■ **The problem**
Which lines in the data contain the word "agent"? Please copy each of them.

Data entries
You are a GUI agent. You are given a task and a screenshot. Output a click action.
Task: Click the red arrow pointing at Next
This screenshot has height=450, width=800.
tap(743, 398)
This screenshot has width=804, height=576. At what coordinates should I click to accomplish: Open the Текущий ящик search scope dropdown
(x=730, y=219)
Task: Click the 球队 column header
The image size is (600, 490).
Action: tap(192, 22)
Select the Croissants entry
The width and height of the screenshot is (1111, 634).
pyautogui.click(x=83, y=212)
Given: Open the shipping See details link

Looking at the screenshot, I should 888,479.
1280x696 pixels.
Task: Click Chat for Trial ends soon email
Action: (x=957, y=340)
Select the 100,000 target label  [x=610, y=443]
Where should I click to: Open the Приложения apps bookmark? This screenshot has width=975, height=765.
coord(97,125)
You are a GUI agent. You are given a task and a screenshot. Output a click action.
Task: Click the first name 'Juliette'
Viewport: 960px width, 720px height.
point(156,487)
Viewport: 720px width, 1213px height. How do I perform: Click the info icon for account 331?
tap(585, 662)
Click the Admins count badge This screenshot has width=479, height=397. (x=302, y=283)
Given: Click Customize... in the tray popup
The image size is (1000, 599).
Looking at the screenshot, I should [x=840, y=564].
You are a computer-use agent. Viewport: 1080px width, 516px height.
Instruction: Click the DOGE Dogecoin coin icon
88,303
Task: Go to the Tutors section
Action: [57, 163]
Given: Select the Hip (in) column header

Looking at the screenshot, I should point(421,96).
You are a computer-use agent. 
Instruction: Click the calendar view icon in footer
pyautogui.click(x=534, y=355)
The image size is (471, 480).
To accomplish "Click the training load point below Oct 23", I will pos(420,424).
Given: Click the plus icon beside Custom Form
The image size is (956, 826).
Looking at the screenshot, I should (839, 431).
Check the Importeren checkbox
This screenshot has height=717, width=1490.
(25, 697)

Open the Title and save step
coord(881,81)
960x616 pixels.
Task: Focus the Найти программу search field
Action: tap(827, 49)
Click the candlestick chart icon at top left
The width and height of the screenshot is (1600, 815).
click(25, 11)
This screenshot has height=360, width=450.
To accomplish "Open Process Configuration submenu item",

■ **Response for this exercise**
You are a GUI agent. You are given a task and a screenshot. Output a click action.
You are a GUI agent. You are given a task and a screenshot. Output a click action.
You are a computer-use agent. Viewport: 1080px width, 516px height.
You are a computer-use agent. 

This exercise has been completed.